Regroupés par quatre, les faisceaux laser entrent dans la cible par deux trous situés aux deux extrémités de la cavité (figure 1a). Ils se propagent et atteignent les parois internes qui les absorbent. La coupe longitudinale de la figure 1b montre l’impact de ces faisceaux. Cette absorption laser chauffe les parois internes en or, qui se détendent en émettant du rayonnement X. C’est ce rayonnement X qui exerce une pression sur toute la surface de la capsule qui s’effondre sur elle-même et, de ce fait, comprime le deutérium.
Cette campagne expérimentale a été réalisée avec les 48 premiers faisceaux disponibles sur le Laser Mégajoule, qui en aura 176 à terme. Ceux-ci ont produit douze taches laser, les faisceaux arrivant par quatre, et un rayonnement X qui a permis d’atteindre les conditions de la fusion. Cependant, dans cette configuration à douze paquets de quatre faisceaux, le rayonnement X n’était pas uniforme sur la capsule et certaines zones étaient plus comprimées que d’autres : la compression du deutérium n’était pas sphérique, mais asymétrique.
L’expérience a été conçue en anticipant le fait que l’asymétrie de la compression aurait pour effet de limiter puis de stopper les réactions de fusion. La conception a été rendue possible grâce à des simulations numériques à trois dimensions (3D). Les simulations 3D sont d’autant plus importantes que la configuration expérimentale s’éloigne de la configuration nominale avec les 176 faisceaux, où la quasi-sphéricité de la compression de la capsule autorise au premier ordre une simulation à deux dimensions.
Ces calculs 3D ont été réalisés avec le code Troll [3] développé au CEA - DAM. Ce code contient les modèles décrivant les phénomènes physiques complexes mis en jeu dans l’expérience. Les simulations ont permis de choisir les dimensions optimales de la cible et de prévoir les résultats expérimentaux, en particulier l’émission du rayonnement X et le nombre de neutrons produits. Ces calculs indiquent que, malgré sa déformation, le deutérium contenu dans la bille chauffe et se comprime suffisamment pour atteindre les conditions de la fusion.

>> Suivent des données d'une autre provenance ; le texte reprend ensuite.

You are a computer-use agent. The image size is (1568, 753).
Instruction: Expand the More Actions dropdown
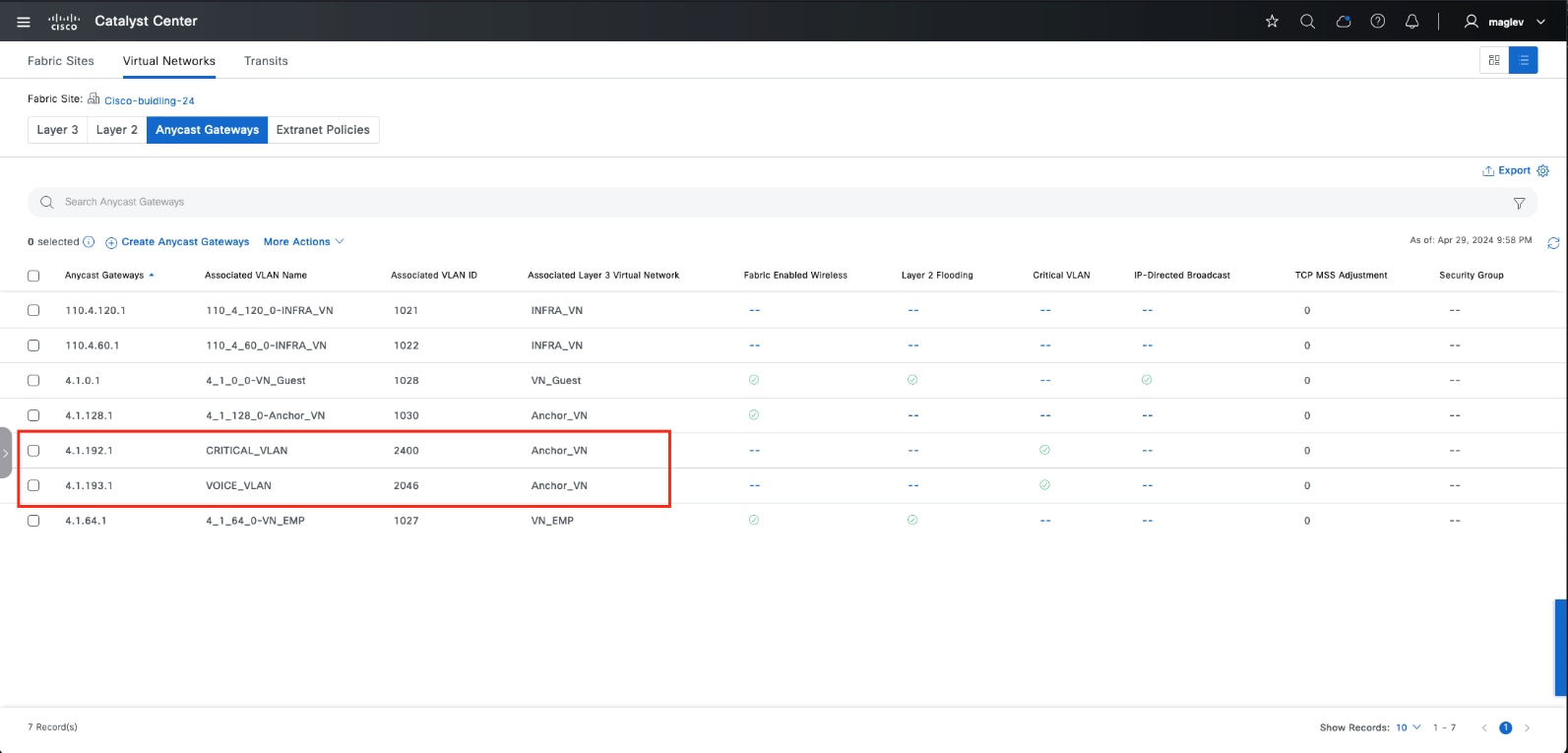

L’accord entre les simulations 3D et l’expérience est très satisfaisant (figure 2), il valide les modèles implémentés dans le code. Lors de l’expérience, une image du rayonnement X est enregistrée avant le démarrage des réactions de fusion. À cet instant, les parois d’or sont chauffées et en phase de détente, elles collisionnent au centre de la cavité. Une forme en Y (figure 2) est obtenue pour l’émission X, caractéristique de l’asymétrie liée à l’utilisation de 48 faisceaux.
La conception a également été réalisée pour qu’un maximum de neutrons soit produit avant que la déformation liée à l’asymétrie ne stoppe les réactions de fusion. À l’issue de la phase de fusion nucléaire du deutérium, le nombre de neutrons mesurés dans l’expérience s’est élevé à quelques centaines de milliards. Cette valeur est conforme à celle prévue par la simulation.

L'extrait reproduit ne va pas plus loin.